Low performance when editing content with long lines and Unicode characters

wmjordan commented 7 years ago

I used VS 2017 debugger to monitor the performance of Scintilla and found that the performance of SetStyling was not so good. It took about 1 second to style 700 tokens (700 calls to the SetStyling method), less than 5000 characters. No time consuming operations were taken place between calling that method.

I examined the code and found that the SetStyling method called DirectMessage to SCI_LINELENGTH, SCI_POSITIONFROMLINE and SCI_POSITIONRELATIVE substantially, which might be the reason for the slow down. Is there a way to skip some P/Invoke calls and make the SetStyling faster?

jacobslusser commented 7 years ago

Perhaps... sounds like you might be in a good position to offer some suggestions. :)

wmjordan commented 7 years ago

I have little knowledge of Scintilla.

I saw you tried to determine whether the content being styled contained Unicode characters and the content I was trying to style did contain Unicode characters. Do you know how Scintilla store characters internally? If we know how characters were stored, we can use GetTextRange to extract the text to be styled, get byte counts on our own side and then call SCI_SETSTYLING with that byte count, which will reduce multiple P/invoke calls to one and hopefully can enhance the performance.

jacobslusser commented 7 years ago

So Unicode is the real issue. Internally Scintilla stores text as UTF-8 bytes, so there is not a one-to-one mapping of characters to bytes and thus we need to make a few pinvoke calls to SCI_LINELENGTH, SCI_POSITIONFROMLINE and SCI_POSITIONRELATIVE (among others) and so some calculations. All of this translation happens in the LineCollection class and that is where you will find the helper methods you are looking for for converting byte to char positions and vice versa. There is already some significant optimizations going on in LineCollection (caching) which I won't try to explain and which I don't think you'll need to know to implement the approach you are suggesting.
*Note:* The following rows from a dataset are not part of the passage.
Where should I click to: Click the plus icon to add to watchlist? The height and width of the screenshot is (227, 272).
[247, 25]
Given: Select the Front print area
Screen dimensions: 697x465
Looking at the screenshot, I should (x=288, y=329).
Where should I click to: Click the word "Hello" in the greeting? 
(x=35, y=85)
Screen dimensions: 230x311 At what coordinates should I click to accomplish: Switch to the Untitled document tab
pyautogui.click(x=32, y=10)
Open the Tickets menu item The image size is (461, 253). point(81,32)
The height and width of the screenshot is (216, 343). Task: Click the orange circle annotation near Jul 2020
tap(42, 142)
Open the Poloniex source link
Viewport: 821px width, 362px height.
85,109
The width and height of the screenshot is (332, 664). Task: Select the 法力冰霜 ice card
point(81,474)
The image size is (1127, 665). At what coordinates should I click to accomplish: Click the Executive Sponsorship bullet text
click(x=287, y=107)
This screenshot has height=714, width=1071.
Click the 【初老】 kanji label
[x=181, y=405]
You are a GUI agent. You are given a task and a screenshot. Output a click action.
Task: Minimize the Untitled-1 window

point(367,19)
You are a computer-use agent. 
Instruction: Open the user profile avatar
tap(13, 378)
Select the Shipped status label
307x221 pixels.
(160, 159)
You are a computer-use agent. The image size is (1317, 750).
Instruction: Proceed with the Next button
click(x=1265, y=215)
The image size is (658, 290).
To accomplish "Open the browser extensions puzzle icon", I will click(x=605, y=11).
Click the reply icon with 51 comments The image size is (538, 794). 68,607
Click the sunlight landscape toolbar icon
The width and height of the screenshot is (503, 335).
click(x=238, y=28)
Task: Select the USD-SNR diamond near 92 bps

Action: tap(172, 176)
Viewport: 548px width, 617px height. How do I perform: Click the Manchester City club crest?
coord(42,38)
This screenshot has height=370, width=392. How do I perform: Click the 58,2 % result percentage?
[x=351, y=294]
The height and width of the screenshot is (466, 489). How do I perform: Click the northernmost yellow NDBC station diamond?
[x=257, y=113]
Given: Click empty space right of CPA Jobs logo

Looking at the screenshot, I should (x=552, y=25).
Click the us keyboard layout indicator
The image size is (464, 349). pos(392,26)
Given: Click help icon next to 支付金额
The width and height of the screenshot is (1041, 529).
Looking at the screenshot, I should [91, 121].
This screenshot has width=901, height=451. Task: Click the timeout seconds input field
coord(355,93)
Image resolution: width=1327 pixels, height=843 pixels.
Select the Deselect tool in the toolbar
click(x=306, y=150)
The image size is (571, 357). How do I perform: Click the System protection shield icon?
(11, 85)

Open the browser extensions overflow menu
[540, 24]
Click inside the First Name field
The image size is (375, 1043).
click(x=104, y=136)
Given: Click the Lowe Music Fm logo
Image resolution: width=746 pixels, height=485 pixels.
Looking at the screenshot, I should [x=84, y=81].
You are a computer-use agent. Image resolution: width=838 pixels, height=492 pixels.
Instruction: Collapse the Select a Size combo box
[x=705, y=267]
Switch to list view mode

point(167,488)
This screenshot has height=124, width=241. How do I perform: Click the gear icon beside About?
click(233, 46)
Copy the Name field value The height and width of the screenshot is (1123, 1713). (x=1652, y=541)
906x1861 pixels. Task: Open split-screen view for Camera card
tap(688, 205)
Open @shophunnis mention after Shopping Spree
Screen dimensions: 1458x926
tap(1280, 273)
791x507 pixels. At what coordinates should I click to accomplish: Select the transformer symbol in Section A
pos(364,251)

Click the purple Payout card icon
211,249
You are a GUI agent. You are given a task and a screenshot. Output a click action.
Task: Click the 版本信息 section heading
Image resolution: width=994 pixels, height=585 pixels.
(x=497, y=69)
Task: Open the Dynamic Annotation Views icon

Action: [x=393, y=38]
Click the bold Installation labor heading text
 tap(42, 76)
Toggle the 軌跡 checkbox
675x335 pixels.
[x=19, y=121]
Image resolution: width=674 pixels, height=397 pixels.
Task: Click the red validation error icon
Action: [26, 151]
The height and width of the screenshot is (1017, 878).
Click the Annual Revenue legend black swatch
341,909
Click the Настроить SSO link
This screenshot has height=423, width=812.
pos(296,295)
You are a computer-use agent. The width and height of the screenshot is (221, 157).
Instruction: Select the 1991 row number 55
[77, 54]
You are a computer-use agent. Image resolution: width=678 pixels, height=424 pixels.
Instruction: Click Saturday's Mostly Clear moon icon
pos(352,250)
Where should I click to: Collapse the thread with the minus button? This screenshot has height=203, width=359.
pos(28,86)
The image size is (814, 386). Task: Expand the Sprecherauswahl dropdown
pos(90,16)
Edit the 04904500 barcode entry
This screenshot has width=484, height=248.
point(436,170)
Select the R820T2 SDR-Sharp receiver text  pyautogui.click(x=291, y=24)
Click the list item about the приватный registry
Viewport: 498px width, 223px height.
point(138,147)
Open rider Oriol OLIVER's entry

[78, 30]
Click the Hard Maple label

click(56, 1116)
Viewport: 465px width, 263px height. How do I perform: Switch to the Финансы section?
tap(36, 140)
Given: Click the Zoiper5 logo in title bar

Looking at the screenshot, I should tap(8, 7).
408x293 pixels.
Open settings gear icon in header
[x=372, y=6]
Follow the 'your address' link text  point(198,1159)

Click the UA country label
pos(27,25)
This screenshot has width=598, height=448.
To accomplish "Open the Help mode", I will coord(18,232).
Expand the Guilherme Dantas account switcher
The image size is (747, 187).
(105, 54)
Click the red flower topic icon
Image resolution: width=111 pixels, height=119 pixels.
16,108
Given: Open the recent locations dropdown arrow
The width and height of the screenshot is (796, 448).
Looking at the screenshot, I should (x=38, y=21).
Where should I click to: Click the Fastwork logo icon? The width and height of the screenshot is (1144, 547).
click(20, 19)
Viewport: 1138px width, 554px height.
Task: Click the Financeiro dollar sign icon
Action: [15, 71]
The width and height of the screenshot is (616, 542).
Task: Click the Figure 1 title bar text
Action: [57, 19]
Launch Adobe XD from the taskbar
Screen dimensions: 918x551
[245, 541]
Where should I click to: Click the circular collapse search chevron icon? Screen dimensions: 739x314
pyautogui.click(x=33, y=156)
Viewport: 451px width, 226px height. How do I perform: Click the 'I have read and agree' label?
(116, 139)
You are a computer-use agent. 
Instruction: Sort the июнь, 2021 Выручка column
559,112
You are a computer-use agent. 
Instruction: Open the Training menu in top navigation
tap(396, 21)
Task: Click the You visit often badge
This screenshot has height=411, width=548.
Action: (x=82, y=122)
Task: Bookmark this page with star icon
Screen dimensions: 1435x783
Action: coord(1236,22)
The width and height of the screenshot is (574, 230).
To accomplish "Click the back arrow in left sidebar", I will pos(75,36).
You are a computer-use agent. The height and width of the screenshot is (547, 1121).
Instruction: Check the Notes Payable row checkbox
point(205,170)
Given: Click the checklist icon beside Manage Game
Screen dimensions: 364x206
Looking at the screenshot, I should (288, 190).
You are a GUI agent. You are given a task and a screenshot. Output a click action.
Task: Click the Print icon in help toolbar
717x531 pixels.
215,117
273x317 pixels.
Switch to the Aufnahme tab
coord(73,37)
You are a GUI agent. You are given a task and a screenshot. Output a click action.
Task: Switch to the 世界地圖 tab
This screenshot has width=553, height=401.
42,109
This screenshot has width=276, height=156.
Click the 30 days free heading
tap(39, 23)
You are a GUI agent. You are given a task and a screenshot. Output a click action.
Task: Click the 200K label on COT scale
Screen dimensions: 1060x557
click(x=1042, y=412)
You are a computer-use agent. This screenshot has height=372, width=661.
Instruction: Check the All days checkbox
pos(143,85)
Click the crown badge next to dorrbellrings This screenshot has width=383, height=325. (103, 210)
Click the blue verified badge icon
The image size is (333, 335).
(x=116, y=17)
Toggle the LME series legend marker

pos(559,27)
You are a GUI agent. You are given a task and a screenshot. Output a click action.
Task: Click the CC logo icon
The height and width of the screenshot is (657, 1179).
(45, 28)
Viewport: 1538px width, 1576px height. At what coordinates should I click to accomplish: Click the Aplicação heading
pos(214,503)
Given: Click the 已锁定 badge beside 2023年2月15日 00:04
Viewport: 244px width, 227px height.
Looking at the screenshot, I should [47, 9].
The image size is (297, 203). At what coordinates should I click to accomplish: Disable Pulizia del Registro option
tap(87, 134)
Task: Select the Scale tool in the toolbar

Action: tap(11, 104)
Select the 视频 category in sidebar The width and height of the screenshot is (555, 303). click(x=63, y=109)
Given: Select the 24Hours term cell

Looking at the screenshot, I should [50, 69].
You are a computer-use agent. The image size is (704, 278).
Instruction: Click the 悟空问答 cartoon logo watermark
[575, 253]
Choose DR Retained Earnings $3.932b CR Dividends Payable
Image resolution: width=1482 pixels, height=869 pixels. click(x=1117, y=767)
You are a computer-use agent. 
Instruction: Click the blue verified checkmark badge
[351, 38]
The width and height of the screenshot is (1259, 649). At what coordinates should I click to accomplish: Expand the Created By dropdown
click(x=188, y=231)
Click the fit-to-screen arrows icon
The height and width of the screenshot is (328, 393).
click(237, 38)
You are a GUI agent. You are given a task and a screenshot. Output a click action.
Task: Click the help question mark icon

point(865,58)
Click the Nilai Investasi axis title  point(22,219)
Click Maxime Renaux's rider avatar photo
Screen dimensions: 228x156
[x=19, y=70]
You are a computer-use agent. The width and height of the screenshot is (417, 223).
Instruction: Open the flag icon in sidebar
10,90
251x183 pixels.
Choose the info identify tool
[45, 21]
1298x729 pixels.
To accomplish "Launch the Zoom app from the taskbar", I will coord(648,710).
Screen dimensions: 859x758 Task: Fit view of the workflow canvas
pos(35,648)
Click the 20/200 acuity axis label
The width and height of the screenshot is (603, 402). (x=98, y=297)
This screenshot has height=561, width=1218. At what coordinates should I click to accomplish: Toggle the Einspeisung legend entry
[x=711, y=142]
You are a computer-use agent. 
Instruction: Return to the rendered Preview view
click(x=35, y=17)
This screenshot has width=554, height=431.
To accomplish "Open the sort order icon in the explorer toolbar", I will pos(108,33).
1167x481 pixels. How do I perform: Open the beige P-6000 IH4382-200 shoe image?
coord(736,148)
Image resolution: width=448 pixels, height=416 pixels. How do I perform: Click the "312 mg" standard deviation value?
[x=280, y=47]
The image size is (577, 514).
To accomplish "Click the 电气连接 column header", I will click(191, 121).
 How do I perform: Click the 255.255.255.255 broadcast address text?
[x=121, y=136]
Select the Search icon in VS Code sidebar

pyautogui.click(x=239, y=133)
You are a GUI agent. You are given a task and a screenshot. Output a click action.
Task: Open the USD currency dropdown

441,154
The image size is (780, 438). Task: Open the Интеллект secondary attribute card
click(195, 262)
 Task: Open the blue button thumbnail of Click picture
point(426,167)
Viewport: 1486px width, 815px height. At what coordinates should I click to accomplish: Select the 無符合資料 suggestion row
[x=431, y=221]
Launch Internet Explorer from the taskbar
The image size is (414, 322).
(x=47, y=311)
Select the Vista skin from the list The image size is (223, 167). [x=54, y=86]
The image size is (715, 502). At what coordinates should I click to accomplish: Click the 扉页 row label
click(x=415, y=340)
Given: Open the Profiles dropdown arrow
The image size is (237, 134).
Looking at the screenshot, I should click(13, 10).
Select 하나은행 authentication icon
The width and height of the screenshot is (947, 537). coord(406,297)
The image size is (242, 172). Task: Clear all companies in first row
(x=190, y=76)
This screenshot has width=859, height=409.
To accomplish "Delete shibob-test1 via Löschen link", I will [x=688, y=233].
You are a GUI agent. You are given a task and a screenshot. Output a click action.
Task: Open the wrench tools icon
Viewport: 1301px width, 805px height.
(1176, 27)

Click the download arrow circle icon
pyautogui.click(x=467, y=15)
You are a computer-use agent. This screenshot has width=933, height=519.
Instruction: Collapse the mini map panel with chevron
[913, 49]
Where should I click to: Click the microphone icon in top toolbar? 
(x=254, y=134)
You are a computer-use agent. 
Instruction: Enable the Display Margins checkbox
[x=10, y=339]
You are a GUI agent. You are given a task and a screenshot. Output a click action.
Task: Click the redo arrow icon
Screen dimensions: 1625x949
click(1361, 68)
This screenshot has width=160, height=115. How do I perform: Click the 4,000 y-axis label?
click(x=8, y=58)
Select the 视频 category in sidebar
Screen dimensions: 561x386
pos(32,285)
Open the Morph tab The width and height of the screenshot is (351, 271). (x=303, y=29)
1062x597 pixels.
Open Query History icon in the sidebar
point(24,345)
In other words, I think you are correct to approach this as a problem of 'batching' multiple calls and/or 'caching' expensive position lookups/translations. In some combination of those hopefully you can minimize the number of pinvoke calls.

wmjordan commented 7 years ago

Thank you for your explanation. Unicode was really the problem. I tried another longer code piece, without Unicode characters, styled with the same lexer, and I did not notice there was a performance issue.

Since UTF-8 was used internally by Scintilla, is it possible to use System.Text.Encoding.UTF8Encoding.GetByteCount to calculate the byte count instead of batches of P/Invoking calls? I'll give it a try if so.

wmjordan commented 7 years ago

I changed my code to style my tokens with the following line like:

scintilla.DirectMessage(STL_SETSTYLING, (IntPtr)token.ByteCount, (IntPtr)(int)token.SyntaxType);

The ByteCount was the UTF-8 byte count of the token. The styling was still correct after the modification and the time consumption dropped from seconds to several milliseconds.

However, I found another problem. While I was creating tokens, I now had to call GetTextRange quite a few times, which had the same performance problems. I had to find workaround for it as well.

jacobslusser commented 7 years ago

How are you arriving at the UTF-8 byte count?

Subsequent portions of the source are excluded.